For the purposes of research in the domain of philosophy and reception theory, I need a complete recording of an opera in an unusual language (examples might include the Turkish _Özsoy_ (or _Fereydun_) by Ahmet Adnan Saygun, the Macedonian _Goce _ by Kiril Makedonski or the Sinhalese _Agni_ by Premasiri Khemadasa. Other examples can be found at http://en.wikipedia.org/wiki/Category:Operas_by_language).

What I mean by an unusual language is anything OTHER than the most popular European languages (German, French, Spanish, Italian, etc.), Russian, Polish or any other Slavonic language, Latin or Greek.

Unfortunately, YouTube "won't do it" - I need a full recording of one of those in an audio format.

I would greatly appreciate any help. Maybe some of you are in possession of such CDs or files?


----------



## Almaviva (Aug 13, 2010)

Won't Finnish or Czech do? You can find operas in these languages available to be purchased from Amazon.com.


----------



## superhorn (Mar 23, 2010)

Try the excellent Devcca recording of the delightful,madcap comic opera 
"Maskarade" by Denmark's greatest composer Carl Nielsen, on Decca,
conducted by UlF Schirmer. It has an all Scandinavian cast singing in the original Danish.
I'm not sure if it's still available, but check arkivmusic.com, by far the best place on the internet for hard to find classical CDs and DVDs . Their overall selection is unsurpassed.

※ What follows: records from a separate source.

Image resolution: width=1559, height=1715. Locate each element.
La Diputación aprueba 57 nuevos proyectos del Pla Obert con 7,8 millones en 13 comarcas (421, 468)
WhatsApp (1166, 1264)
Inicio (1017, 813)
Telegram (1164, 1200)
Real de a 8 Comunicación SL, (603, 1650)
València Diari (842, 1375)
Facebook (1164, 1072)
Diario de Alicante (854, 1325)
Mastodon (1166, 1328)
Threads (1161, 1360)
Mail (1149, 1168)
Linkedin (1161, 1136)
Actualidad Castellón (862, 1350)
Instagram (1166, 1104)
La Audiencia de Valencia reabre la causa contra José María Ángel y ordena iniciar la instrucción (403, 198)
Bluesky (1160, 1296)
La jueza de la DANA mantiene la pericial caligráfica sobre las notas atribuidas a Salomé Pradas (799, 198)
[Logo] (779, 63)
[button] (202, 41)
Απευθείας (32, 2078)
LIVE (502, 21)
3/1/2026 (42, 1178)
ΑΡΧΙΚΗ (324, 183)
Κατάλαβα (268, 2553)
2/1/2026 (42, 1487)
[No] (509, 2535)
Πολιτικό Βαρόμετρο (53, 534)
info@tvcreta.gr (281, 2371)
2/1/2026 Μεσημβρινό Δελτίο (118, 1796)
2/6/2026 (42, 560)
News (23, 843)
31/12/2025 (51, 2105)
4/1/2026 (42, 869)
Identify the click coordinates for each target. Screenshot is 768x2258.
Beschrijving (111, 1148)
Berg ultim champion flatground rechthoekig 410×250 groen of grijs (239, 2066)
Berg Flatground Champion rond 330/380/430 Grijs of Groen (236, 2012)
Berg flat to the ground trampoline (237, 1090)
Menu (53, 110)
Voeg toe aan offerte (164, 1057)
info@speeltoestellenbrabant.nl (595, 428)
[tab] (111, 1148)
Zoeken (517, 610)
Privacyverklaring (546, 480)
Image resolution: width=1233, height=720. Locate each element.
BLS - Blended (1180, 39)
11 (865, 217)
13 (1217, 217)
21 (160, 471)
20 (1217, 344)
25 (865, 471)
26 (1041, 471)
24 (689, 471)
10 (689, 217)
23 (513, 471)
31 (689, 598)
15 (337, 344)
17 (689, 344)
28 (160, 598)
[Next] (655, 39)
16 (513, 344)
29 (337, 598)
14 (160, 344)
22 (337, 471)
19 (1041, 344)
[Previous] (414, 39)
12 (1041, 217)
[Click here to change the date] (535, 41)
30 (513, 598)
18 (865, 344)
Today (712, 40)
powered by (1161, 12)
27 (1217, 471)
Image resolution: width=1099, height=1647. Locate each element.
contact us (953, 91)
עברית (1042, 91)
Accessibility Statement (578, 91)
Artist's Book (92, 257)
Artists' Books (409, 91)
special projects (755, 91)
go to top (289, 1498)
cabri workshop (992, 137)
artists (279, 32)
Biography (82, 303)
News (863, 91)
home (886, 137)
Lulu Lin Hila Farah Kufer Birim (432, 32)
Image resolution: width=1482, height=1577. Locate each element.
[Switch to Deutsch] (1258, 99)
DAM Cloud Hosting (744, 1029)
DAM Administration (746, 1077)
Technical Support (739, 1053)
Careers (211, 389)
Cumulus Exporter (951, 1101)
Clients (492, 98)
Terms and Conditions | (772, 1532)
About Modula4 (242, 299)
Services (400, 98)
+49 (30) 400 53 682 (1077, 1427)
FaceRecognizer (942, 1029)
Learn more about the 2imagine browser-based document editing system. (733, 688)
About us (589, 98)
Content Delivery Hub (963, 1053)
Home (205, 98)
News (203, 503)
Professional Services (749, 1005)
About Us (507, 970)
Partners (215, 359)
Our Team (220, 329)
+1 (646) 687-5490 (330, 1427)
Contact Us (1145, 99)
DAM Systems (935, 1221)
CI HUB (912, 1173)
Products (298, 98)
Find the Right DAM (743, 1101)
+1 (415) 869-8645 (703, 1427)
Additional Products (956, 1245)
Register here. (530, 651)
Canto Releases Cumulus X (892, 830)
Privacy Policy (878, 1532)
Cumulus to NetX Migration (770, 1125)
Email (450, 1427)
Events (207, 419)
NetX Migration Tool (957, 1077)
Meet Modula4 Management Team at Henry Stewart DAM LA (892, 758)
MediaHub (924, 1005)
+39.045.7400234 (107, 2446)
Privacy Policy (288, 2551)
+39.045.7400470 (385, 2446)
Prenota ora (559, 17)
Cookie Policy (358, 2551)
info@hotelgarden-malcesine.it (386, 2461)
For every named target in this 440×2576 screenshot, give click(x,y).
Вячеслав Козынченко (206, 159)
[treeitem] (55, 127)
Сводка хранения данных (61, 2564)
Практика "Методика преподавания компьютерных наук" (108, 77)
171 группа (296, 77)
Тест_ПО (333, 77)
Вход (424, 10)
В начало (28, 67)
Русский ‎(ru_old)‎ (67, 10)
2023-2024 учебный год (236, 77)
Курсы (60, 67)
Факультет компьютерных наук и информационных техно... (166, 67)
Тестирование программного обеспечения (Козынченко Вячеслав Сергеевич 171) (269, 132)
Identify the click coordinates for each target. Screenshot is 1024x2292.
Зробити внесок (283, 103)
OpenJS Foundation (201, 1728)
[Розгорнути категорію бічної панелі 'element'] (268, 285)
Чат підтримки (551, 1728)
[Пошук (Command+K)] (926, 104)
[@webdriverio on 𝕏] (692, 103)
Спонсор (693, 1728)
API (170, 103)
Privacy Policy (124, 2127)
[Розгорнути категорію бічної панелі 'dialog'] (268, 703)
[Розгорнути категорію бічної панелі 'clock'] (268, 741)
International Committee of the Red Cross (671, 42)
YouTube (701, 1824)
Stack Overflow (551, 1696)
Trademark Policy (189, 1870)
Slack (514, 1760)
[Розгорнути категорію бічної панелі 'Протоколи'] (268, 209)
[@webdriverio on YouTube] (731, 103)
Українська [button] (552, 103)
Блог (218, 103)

Nielsen's other opera is "Saul & David", based on the Bible, and is a much more serious and dramatic work. I'm not sure if the excellent Chandos recording copnducted by Neeme Jarvi ,with the late bass Aage Haugland as king Saul is still available, but you can also check arkivmusic.com.
They're both wonderful operas, and deserve to be better known.


----------